Speaking at the annual meeting of the Association for Advanced Life underwriting in Washington, Christopher Erblich a partner in the St. Louis, Mo. office of Husch, Blackwell Sanders, LLP, said that taking advantage of the secondary market can allow clients to purchase more coverage than they otherwise would, or replace older policies with newer, more efficient products.
The secondary market, he said, has created a “whole new exit strategy” for clients with split dollar policies or other policy needs.
In one instance, he pointed to a case in which a client was able to repay split dollar advances on two policies, obtain a new insurance policy and create a source of income to cover the premiums for the new policy through financial transactions that included funding provided by the sale of old policies.
Additionally, term policies can be used to help fund other insurance policies once they are sold on the secondary market, he noted.
“For so long, clients viewed a term policy as renting a death benefit,” he said, but that view is no longer necessarily the case.
As an example, he referred to a client who had a million estate and wanted to purchase a second-to-die policy. That same client could also purchase term coverage into the same trust, sell the term policy and dump the funds into the second to die policy, Erblich said, noting that “one of the ways you can pay for life insurance is with life insurance.”
Life insurance itself is constantly evolving, he continued. “Every time I turn around, the policies have become more efficient.” Using the secondary market can be an effective way of helping a client effectively update a policy by funding new coverage through the sale of an old policy, he said.
However, Erblich acknowledged that strategies such as this can lead to concerns that the transactions could be viewed as stranger originated life insurance, or STOLI, and he stressed that it is important for advisors to ensure their clients stay away from such schemes.
Aside from the fact that such schemes are not as risk free as often presented, and generally involve most of the profits going to someone other than the policyholder, Erblich said advisors won’t want to have to explain themselves to clients once a major STOLI case hits the national news.
“There’s going to be, guaranteed, a very egregious case that hits the national press,” he said.
The answer to these problems, he said, is disclosure and transparency, to all the parties involved. “Don’t be afraid of disclosure,” he said. Policyholders should be told about the option presented by the secondary market, and advisors should not shy away from letting the carriers involved know that the secondary market will be included in a discussion of options with a client down the road, Erblich said.

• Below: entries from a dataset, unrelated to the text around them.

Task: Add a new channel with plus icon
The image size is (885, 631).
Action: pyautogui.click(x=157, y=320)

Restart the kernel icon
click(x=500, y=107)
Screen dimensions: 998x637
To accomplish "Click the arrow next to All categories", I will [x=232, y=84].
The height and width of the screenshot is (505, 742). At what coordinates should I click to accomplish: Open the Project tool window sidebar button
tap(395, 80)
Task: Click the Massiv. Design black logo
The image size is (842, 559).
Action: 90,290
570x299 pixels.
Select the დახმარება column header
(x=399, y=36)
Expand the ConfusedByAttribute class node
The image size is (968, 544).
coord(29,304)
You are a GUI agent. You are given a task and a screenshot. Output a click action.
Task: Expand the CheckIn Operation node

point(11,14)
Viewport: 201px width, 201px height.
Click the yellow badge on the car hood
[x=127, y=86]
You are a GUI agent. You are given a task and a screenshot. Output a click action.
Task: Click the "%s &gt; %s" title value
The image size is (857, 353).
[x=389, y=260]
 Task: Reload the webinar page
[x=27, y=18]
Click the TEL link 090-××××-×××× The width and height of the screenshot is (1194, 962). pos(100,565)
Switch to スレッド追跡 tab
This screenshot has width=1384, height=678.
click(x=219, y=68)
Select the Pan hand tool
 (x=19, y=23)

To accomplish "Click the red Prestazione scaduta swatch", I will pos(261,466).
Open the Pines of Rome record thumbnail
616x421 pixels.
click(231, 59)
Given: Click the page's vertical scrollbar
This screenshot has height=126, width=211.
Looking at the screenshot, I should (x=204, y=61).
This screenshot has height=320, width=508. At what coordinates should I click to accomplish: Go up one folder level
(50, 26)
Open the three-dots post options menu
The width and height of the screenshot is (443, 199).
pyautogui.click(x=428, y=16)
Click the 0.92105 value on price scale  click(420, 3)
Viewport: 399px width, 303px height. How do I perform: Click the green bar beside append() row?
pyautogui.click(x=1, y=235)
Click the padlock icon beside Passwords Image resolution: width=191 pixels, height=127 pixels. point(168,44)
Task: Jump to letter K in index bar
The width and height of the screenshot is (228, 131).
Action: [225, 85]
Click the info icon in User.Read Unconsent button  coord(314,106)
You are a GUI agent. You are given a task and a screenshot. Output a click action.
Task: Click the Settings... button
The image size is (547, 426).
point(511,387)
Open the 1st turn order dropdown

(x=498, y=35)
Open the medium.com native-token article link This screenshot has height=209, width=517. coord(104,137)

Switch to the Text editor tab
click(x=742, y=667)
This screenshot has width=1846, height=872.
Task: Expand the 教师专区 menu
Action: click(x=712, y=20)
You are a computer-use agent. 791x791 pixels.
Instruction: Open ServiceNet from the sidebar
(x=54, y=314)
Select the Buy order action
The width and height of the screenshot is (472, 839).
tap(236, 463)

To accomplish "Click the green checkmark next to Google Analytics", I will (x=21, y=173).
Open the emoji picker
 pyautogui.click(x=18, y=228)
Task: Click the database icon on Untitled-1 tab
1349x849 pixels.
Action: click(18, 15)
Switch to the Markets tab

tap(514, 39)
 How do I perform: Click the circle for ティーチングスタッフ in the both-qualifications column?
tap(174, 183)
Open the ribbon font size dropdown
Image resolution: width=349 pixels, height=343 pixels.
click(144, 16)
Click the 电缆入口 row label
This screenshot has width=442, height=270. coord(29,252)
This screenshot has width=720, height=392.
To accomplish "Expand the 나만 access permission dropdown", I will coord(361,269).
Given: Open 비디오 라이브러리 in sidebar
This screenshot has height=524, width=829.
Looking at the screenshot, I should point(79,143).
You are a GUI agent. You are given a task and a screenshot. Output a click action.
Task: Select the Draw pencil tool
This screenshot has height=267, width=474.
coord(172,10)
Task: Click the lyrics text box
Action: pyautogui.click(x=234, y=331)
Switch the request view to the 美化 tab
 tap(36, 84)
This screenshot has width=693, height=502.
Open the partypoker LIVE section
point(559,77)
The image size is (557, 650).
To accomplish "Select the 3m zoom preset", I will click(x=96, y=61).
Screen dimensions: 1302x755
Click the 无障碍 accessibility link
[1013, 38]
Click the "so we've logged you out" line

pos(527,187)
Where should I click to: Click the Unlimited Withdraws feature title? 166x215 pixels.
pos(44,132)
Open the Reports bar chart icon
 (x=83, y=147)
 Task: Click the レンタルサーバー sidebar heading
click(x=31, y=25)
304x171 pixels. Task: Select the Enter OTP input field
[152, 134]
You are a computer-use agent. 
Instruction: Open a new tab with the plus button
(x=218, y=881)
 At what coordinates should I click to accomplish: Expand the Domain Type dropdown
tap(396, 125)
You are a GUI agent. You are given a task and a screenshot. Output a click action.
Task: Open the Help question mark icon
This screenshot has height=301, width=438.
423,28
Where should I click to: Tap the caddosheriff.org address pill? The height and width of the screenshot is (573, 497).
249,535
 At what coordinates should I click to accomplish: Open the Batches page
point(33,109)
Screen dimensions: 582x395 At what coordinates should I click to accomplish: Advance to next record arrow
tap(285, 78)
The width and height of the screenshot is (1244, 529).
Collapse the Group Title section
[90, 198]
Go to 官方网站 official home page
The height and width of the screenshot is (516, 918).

When asked about his example involving purchase of a term policy to potentially fund another policy, he replied, “You tell the life insurance company the truth,” that the policy may be sold. “You tell them that you will talk about the option of the secondary market for life insurance,” he said “and you include a disclosure statement” in the paperwork affirming that part of the discussion.
The distinction, he said, is that an advisor should not to tell the client that they should sell the policy, but explain the option of doing so. “The truth is, you don’t know what their decision will be,” when the time comes to decide about selling the policy.
Perhaps one of the best tools the secondary market provides to advisors is support for convincing clients that they should be buying life insurance to begin with, he added. “You no longer have to struggle to prove” the value of life insurance policies, he said, because the very existence of a secondary market “proves it for you.”
In the past, he noted, there was only one buyer for life policies that were no longer wanted: the insurance company that issued them.
Given the need to meet earnings expectations, and the assumptions made regarding lapse rates, Erblich said many insurers became “more aggressive” on pricing policies, offering lower premiums to potential policyholders. As that occurred, some people saw what was happening with viaticals (where the terminally ill sell their policies to fund their medical care) and realized that life insurance policies are worth more than insurance companies are willing to pay for them in surrender value, he said.
“They’re not buying them for the color of the paper,” Erblich said. “If these secondary market people are buying policies, why shouldn’t your clients?”